77分に大分は福森直也から清本拓己を投入。ほぼ攻め手がなく、引きこもらざるを得ない愛媛を崩すため、サイドに厚みを持たせるための交代。これにより実質、鈴木の1バックで1-3-4-2という超攻撃的な策に出た。

81分には右サイドで作って松本が深い位置からマイナスの折り返し。馬場がスルーをして前田がシュートを放つも、玉林が身体を捻りつま先でコースを変えて得点ならず。結局、引きこもらざるを得ない状況にまで持っていくことはできたが1点が遠く、またしても勝ち点を逃してしまった。

 

愛媛の印象

前期の対戦では川井監督の初陣で、それまでの3-4-2-1をベースに選手の特徴を生かしていた印象。特に近藤貴司はその恩恵を受けた一人だろう。それまでは突破力を買われてかWBで何度か使われてはいたがパッとせず。しかし川井監督になってからはシャドウの位置でのびのびとプレー。
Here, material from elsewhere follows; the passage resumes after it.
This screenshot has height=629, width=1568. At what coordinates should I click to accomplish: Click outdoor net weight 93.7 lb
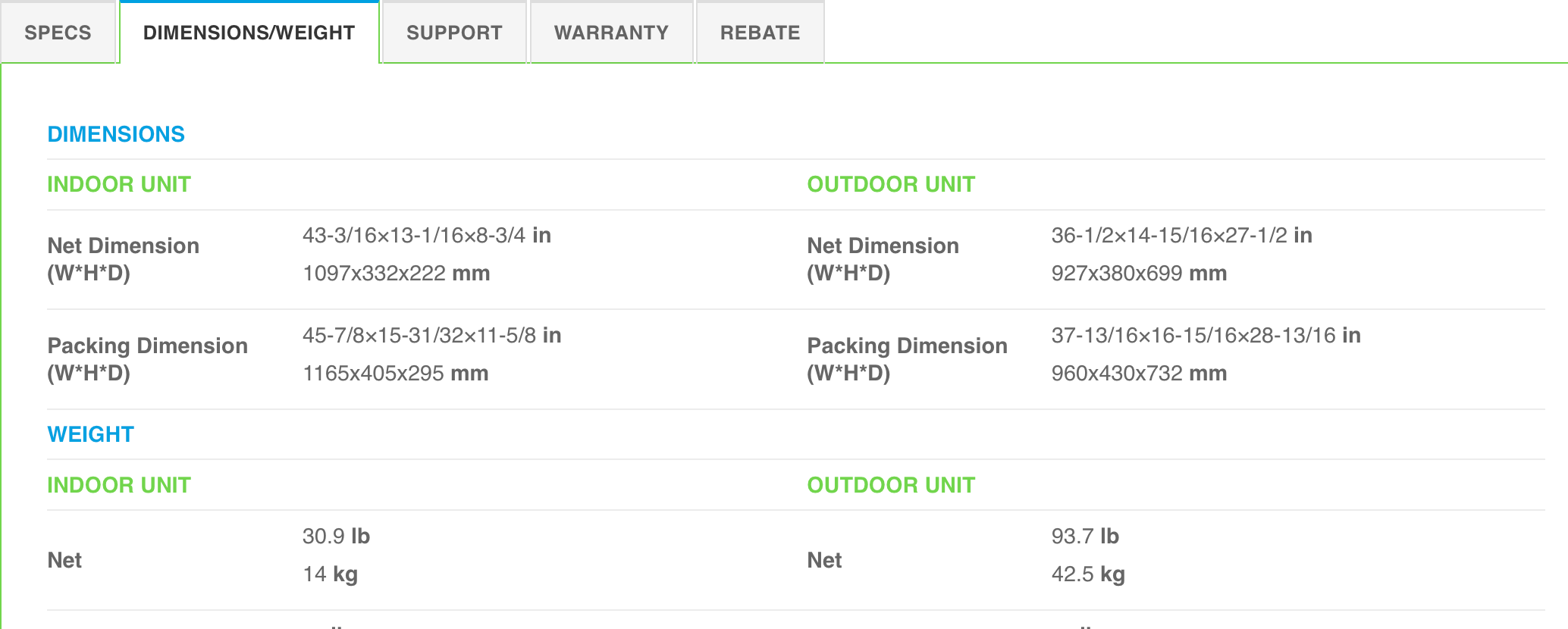[1084, 536]
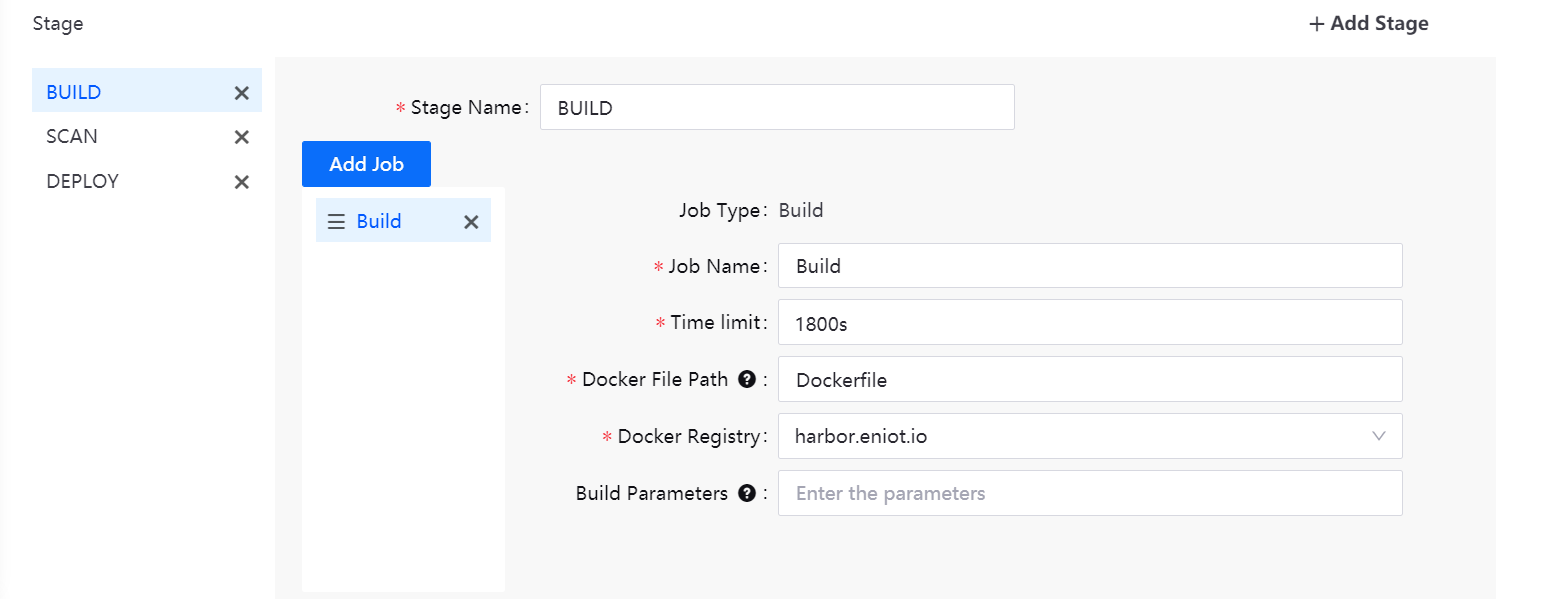1555x599 pixels.
Task: Click into the Job Name field
Action: coord(1089,266)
今季の大分のトラウマベスト11の有力候補になった……

選手では岡本昌弘と神谷優太が印象に残った。シュートの雨あられで大忙しだった岡本が何度も好セーブを見せていたのは知っての通り。神谷もゼロトップの意図をしっかりと理解をしてプレーしているようでとても面倒な存在であり続けた。

そしてなんといっても川井監督の手腕。シーズンの途中からの抜擢ながら、ベースはそのままに適材適所の起用で後半戦序盤の台風の目になった。選手の役割がしっかりと整理できているからこその結果であるし、よく走ることのできる好チームになった。すごい……

 

「あとは選手のみ」というもどかしさ

この試合、相手を押し込みあの手この手でゴールを奪うための道筋を作った片野坂監督。しかしながら、監督ができることはベンチ入りメンバー18人の選考と、交代枠3つのタイミングと攻めきる、守りきるための準備だけであり、実際に得点したり守ったりというのは選手の役目だ。だが、どこかで選手たちがその意図を汲み取れていない、実行に移せていない印象がある。後半の三平投入による意図は、前線でのポイントを増やすことではなく、シャドウを生かす事が第一。しかし選手たちは攻め急いで前へ前へと行くばかりで、肝心なバイタルエリアがスカスカという矛盾が出た場面は象徴的だった。

片野坂監督がやりたいサッカーに選手達がこれからどこまで食いついていけるか。これが今年の大きな課題となるだろう。幸いにも前半戦での貯金があるためPO圏に留まる事ができている。今こそ選手達がチャレンジをしてもう一度、上を目指してほしい。